Texto mostrado -
....

Paul Auster, Harvey Keitel y Wayne Wang durante una pausa del rodaje de "Smoke"

Cinco meses más tarde, en mayo de 1991, Wang viajó hasta Brooklyn para conocer a Paul Auster y proponerle hacer una película basada en su cuento de Navidad. Para entonces, Wang ya había leído algunos de los libros de Auster, por lo que ya conocía de primera mano la habilidad de aquel para crear historias adictivas y mostrar un amor incondicional hacia la ciudad de Nueva York y sus personajes.

Paul, en palabras de Wang, se mostró muy amable y generoso con su tiempo, además de muy receptivo ante la propuesta del director. Pasaron el día juntos, visitaron algunos de los lugares que Auster describió en su cuento de Navidad, y al final del día acordaron trabajar en un guión a partir del cuento con intención de hacer una película. Cuatro años más tarde, tras lograr sortear un montón de obstáculos y contratiempos, el proyecto, al fin, vio la luz.

Uno de los grandes aciertos de la película, al margen de la historia y los maravillosos diálogos de Auster, es el reparto, encabezado por tres monstruos de la interpretación como son William Hurt, Harvey Keitel y Forest Whitaker. Junto a ellos completan el elenco grandes actores como Stockard Channing —la inolvidable Rizzo de Grease—, Ashley Judd, Giancarlo Esposito —inolvidable en su papel del implacable Gustavo Fring en Breaking bad y su spin off Better call Saul—, o Jared Harris —aclamado actor británico, de amplia y exitosa trayectoria profesional, hijo del gran Richard Harris—.

....

Datos proporcionados -
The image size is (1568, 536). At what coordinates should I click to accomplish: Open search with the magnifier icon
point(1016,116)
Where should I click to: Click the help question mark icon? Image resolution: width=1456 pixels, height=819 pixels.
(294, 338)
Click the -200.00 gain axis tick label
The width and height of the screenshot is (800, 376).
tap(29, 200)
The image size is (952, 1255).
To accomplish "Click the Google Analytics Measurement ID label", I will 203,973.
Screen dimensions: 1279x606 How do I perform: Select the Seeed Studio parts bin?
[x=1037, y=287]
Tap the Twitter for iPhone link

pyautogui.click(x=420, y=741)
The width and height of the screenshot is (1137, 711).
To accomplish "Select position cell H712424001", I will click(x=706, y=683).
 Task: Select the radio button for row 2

....

Qué harás -
1 > Responde estas preguntas sobre el fragmento sobre «Smoke»:
(a) ¿En qué mes y año viajó Wang a Brooklyn para conocer a Paul Auster?
(b) ¿Cuántos años pasaron hasta que el proyecto vio la luz?
(c) ¿Qué tres actores encabezan el reparto de la película?
2 > Duplica sin cambios el pasaje del fragmento sobre «Smoke» que va de «Uno de los grandes» a «gran Richard Harris—.».

Respuestas -
1 >
(a) En mayo de 1991.
(b) Cuatro años.
(c) William Hurt, Harvey Keitel y Forest Whitaker.

2 >
Uno de los grandes aciertos de la película, al margen de la historia y los maravillosos diálogos de Auster, es el reparto, encabezado por tres monstruos de la interpretación como son William Hurt, Harvey Keitel y Forest Whitaker. Junto a ellos completan el elenco grandes actores como Stockard Channing —la inolvidable Rizzo de Grease—, Ashley Judd, Giancarlo Esposito —inolvidable en su papel del implacable Gustavo Fring en Breaking bad y su spin off Better call Saul—, o Jared Harris —aclamado actor británico, de amplia y exitosa trayectoria profesional, hijo del gran Richard Harris—.